Component Current status Gate before paper claim
Benchmark timing implemented as observability sensitivity report timing_coverage.csv, retained positives, and imputed-lag scenarios; external timing required for paper-grade maturation
Concept drift implemented as rolling-window diagnostics validate annual PR-AUC, Brier Skill Score, feature-importance drift, and breakpoint summaries
Opacity public-label DML implemented; refresh summary is separate from construct overlap public-label PLR results must use label_comment_thread_365, label_amendment_365, and label_8k_402_365 as primary outcomes
Public lake full public lake path implemented refreshed source coverage, row counts, censoring, and reproducibility metadata
Public cascade current full-run state is xbrl_ratio_baseline non-degenerate comment-thread, amendment, and 8-K Item 4.02 tasks; AAER framed as severity-tail evidence
Bridge overlap farr candidate overlap implemented coverage, multiplicity, reciprocal alignment, no silent many-to-many joins, and WRDS-preferred validation before final integrated claims
  • Data integrity gates.
  • No post-origin_date event enters predictors.

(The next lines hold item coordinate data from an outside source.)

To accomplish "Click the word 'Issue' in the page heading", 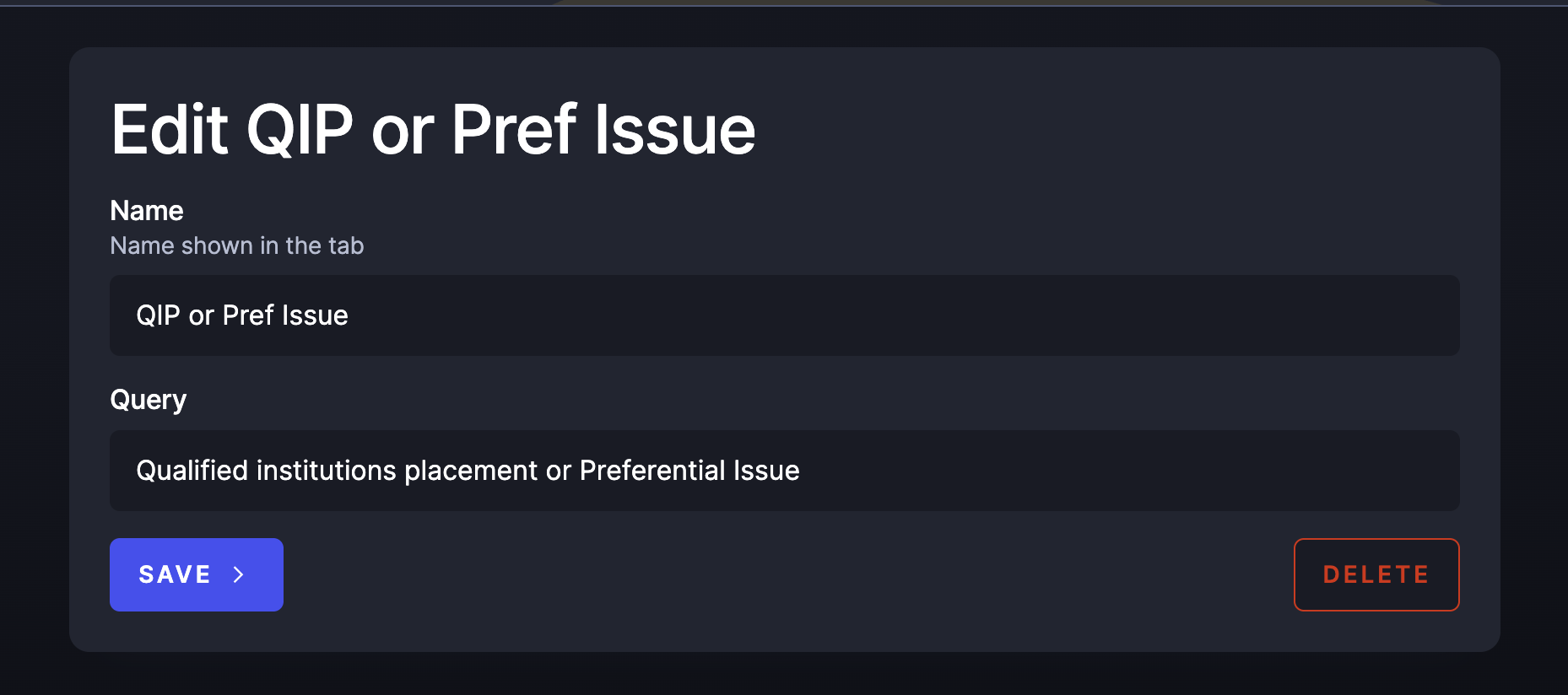I will pyautogui.click(x=675, y=130).
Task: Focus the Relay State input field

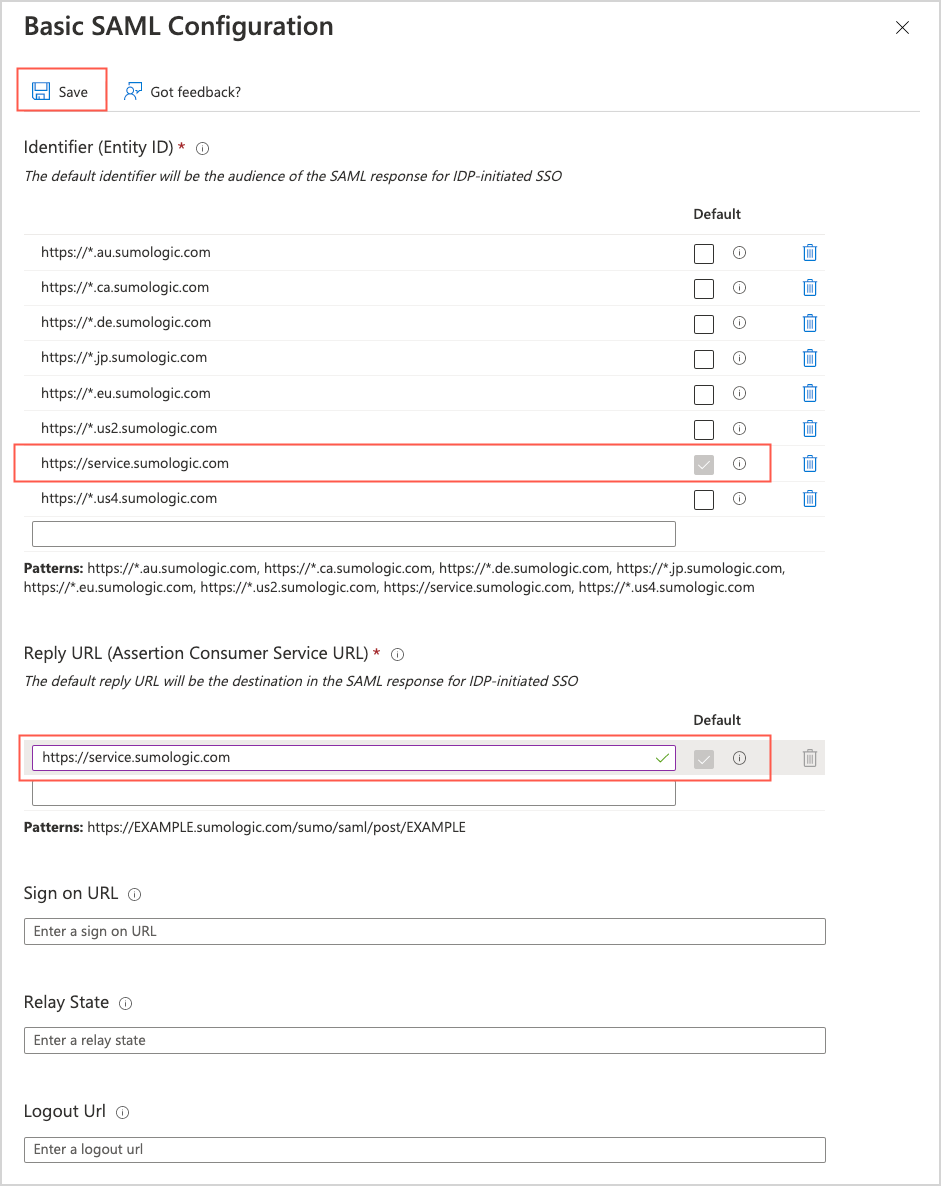Action: pos(424,1040)
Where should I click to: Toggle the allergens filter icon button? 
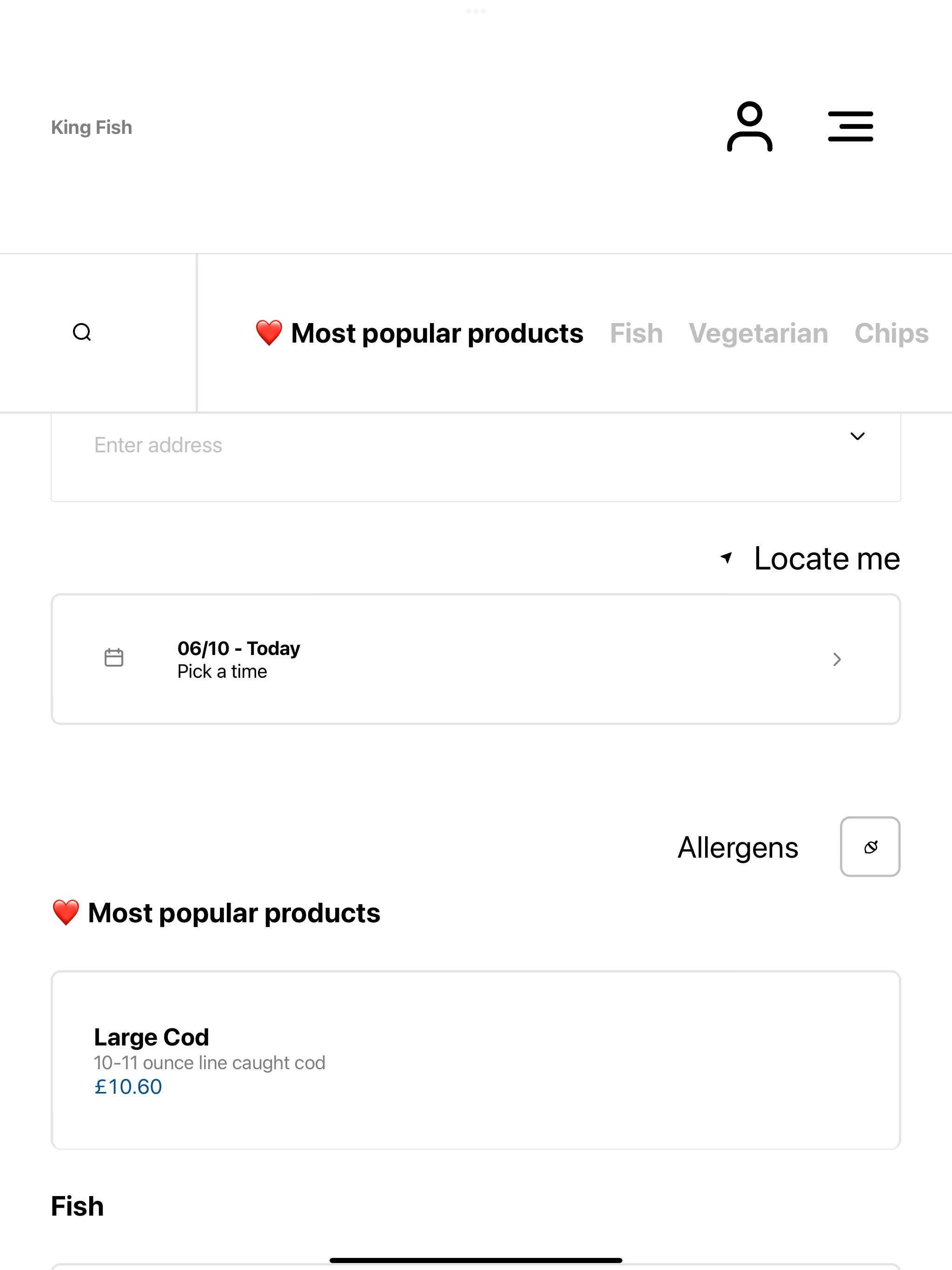pos(870,847)
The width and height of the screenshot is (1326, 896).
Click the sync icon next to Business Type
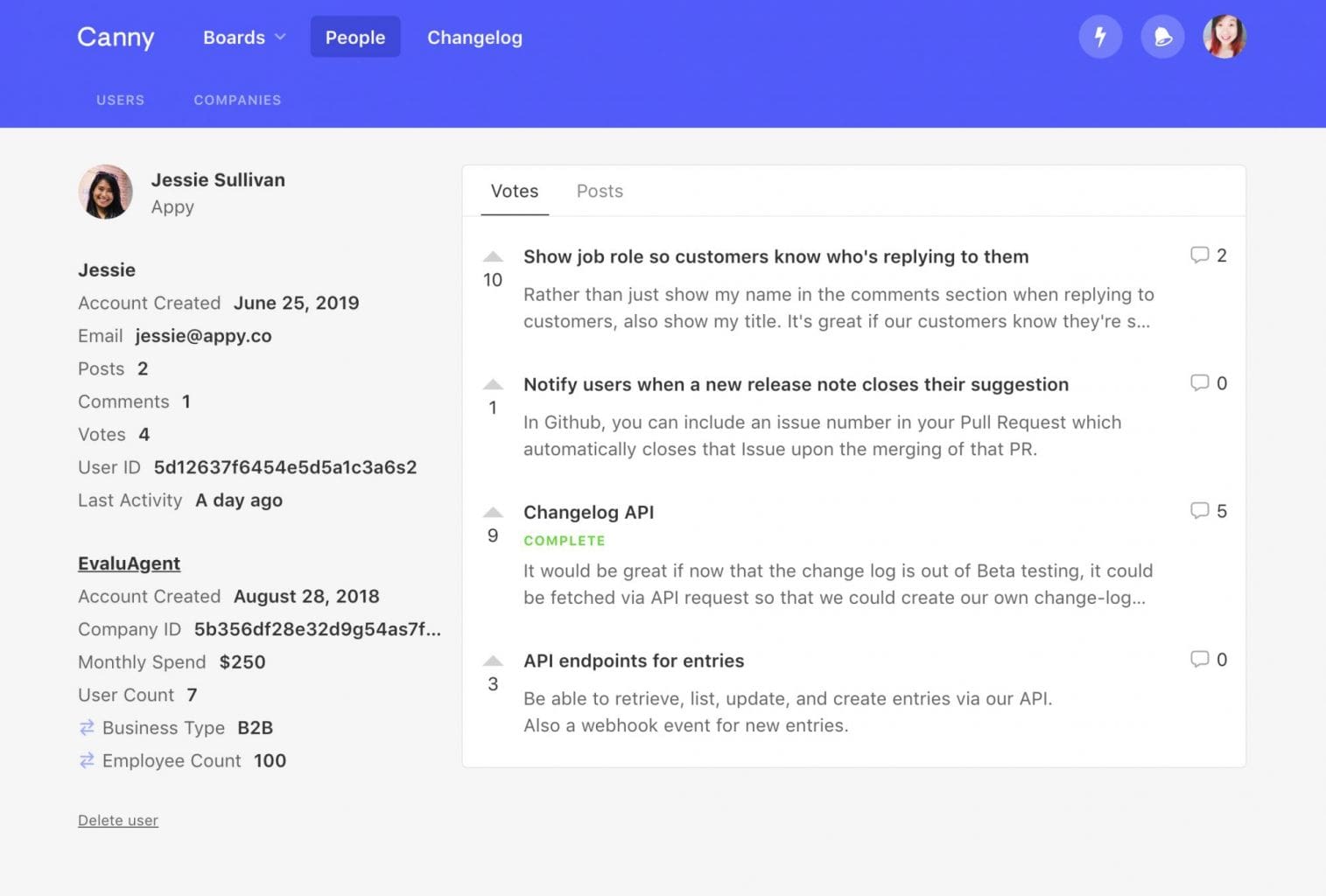click(x=86, y=728)
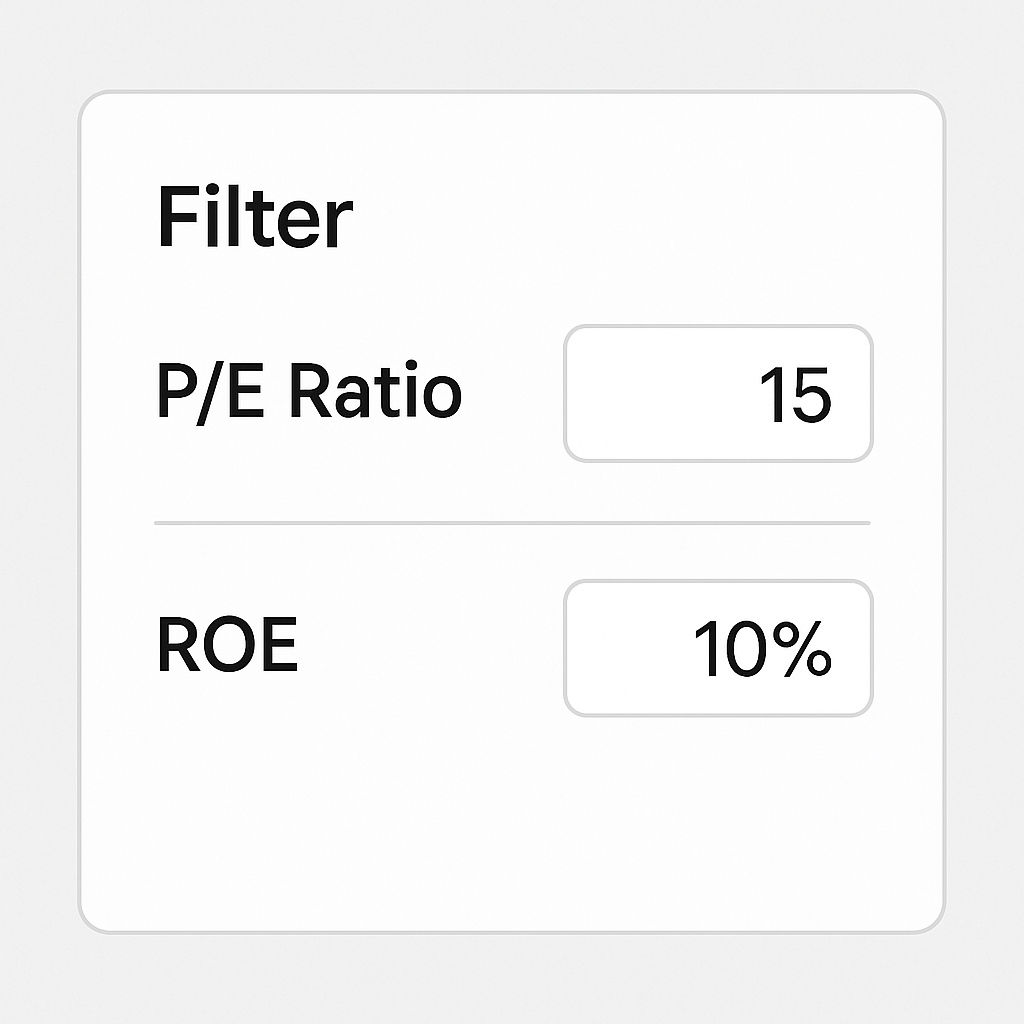
Task: Click the letter F of Filter heading
Action: click(x=175, y=219)
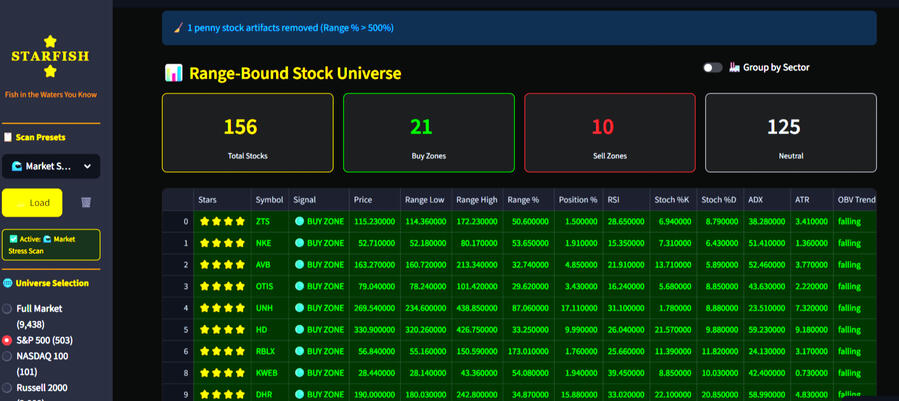Open the Market Stress scan preset dropdown

pos(51,166)
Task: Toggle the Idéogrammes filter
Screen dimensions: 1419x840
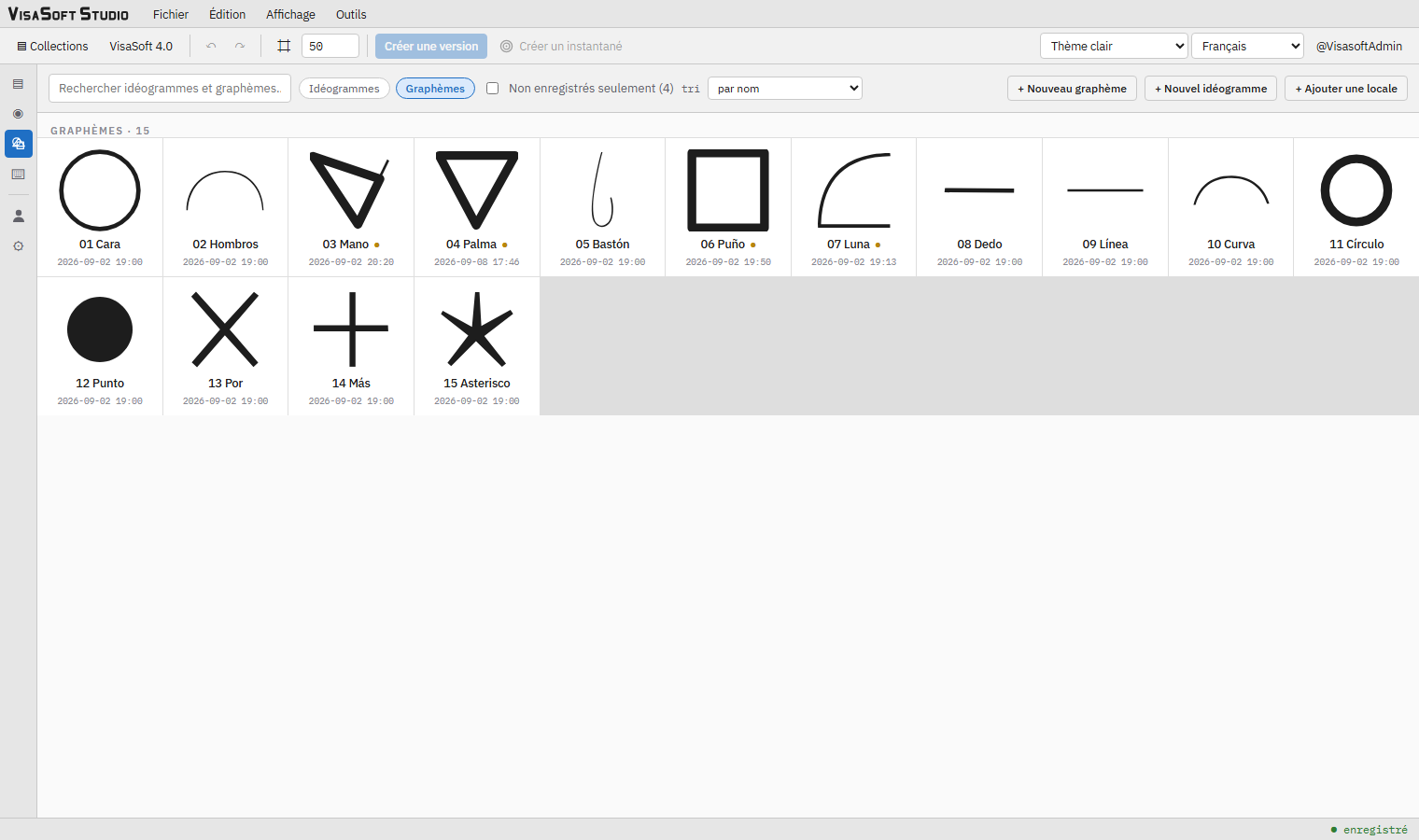Action: coord(344,89)
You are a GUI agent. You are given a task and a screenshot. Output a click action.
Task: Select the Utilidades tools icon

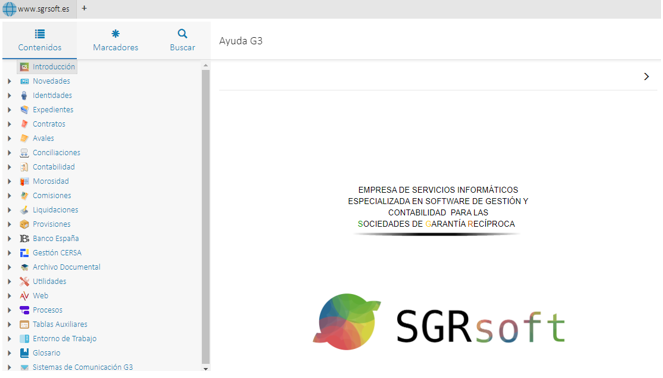(24, 282)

  • No res_an* column enters benchmark predictors.
  • source_available_*, public_date_*, vintage_*, and as_of_date stay outside default predictors.
  • Censoring masks are horizon-specific.
  • Crosswalk coverage and multiplicity are reported before overlap validation.
  • Construct-overlap outputs carry validation_tier = candidate_farr until a verified WRDS bridge is supplied.
  • Empirical sufficiency gates.
  • Benchmark outputs non-empty rolling metrics, timing coverage, and missingness diagnostics.
  • Public cascade covers fiscal years 2011-2023 in the full panel.
  • Comment-thread, amendment, and 8-K Item 4.02 tasks have nonzero positives.
  • xbrl_ratio_* and xbrl_coverage_* features are present for non-metadata public-cascade evidence.
  • Zero-positive or sparse AAER robustness tasks are skipped and reported as severity-tail blockers.
  • Paper-readiness gates.
  • Claims remain measurement and decision-useful prediction claims, not causal proof of fraud occurrence.
  • AAER is described as a severity-tail descriptive proxy.
  • Comment letters are described as public scrutiny, not complete SEC review.
  • Bridge validation is mandatory for the integrated old-benchmark/public-cascade paper claim.
  • Candidate farr overlap can support a related-but-non-identical construct argument, but not final WRDS-quality validation.

Execution Contract

  • Operational source of truth. The operational command surface lives in the repository home page and README so there is a single maintained entrypoint for users and coauthors.
  • Quality gate.
just check
  • Paper-facing core run.
just full full raw artifacts/full
  • Peer-compatible model-family transfer.
just task study raw artifacts/full_with_peer \
  extra="--peer-comparison-mode full --peer-target both --parallel-jobs 4 --model-threads 2 --seed-policy task-isolated"
  • Command boundary. just check is the local quality gate; just full full raw artifacts/full is the paper-facing core run for data engineering and core experiments; full_with_peer adds the legacy and public-label peer model-family transfer suites. Use --peer-target public when only the public-label peer transfer needs to be refreshed.
  • Detailed operations. Component-level reruns and public-lake operational details are documented in the repository home page, which includes the root README.md.